Here's the basic setup (I'll put the answer behind the cut, in case people want to think about it themselves).

Here are some pictures of Plinko boards. You drop a chip in at the top, it bounces around and falls into a slot at the bottom. They want to do one with 7 slots: $5 $10 $25 BP $25 $10 $5. BP means "Birthday Present", and if you get that, you get to go again and double your money. (But only one doubling -- after that, BP is just a re-roll.)

If they have 2100 people play this game, how much will it probably cost?

So the first thing I'll note is that the pictures show 8 slots at the bottom, not 7. I'm ignoring that. The technique is the same.

It turns out that there are a couple simplifying assumptions about this problem that make it a whole lot simpler than it might look. The first is that the edges of the board don't actually matter. If the layout of the prize slots is symmetric, then the chip reflecting off the wall is isomorphic to it wrapping around to the other side. So we can pretend it's a cylinder.
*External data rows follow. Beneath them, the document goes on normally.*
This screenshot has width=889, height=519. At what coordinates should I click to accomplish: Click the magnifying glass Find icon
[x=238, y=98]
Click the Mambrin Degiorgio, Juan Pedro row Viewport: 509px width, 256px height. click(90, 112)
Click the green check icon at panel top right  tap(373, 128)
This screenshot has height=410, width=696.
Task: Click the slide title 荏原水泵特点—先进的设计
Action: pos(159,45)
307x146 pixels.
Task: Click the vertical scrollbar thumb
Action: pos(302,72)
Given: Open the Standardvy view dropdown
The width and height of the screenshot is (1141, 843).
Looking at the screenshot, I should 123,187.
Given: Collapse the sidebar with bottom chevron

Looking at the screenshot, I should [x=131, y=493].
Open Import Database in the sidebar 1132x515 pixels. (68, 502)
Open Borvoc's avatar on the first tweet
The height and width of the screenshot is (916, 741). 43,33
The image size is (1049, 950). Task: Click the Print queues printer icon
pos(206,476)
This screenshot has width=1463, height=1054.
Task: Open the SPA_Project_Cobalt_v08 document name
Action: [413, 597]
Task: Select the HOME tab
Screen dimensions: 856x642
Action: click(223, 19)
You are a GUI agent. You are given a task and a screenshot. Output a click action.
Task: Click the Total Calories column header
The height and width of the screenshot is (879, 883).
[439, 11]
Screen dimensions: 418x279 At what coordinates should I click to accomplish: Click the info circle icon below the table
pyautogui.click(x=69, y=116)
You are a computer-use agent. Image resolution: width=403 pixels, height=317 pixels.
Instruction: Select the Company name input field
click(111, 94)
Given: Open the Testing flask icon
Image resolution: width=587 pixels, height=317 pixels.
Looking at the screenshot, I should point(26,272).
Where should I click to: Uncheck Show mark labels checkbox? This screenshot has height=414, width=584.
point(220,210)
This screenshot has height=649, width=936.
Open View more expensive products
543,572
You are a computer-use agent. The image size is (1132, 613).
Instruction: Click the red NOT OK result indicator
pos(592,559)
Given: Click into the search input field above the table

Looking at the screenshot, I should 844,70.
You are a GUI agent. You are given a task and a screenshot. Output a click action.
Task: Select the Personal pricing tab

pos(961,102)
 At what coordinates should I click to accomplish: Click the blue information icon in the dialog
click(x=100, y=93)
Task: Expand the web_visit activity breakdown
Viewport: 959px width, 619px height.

Second, the players can drop the chips in from any point at the top, and absent any actual data about where people like to drop chips for psychological reasons, we should assume that all starting positions are equally likely.

So, unless the pegs are seriously different from one part of the board to another, the actual dynamics of the drop are irrelevant, because whatever kind distribution they generate, it's cloned across all the possible starting positions, making all the ending positions equally likely as well. Which means it's basically just rolling a 7-sided die.

Thus, p = 1/7 for each slot, and with the doubling on BP that gives us the following outcomes:

 x     p(x)
$05  @ 6/21
$10  @ 7/21
$20  @ 1/21
$25  @ 6/21
$50  @ 1/21

The average payout per play is $(30+70+20+150+50)/21 = $15.24. Multiply that by 2100 players and you get $32,000 for the total.

But in terms of budgeting, they'll be happier if they look at the distribution a little bit, too. The plays are IID, so by the Central Limit Theorem, it'll converge to a gaussian. I ought to have been able to figure out what the variance is from pure theory, but math was hating me tonight, so I just simulated 10,000 sets of 2100 plays and determined that sigma is pretty close to 500. (Anybody know what the right number is, and why?)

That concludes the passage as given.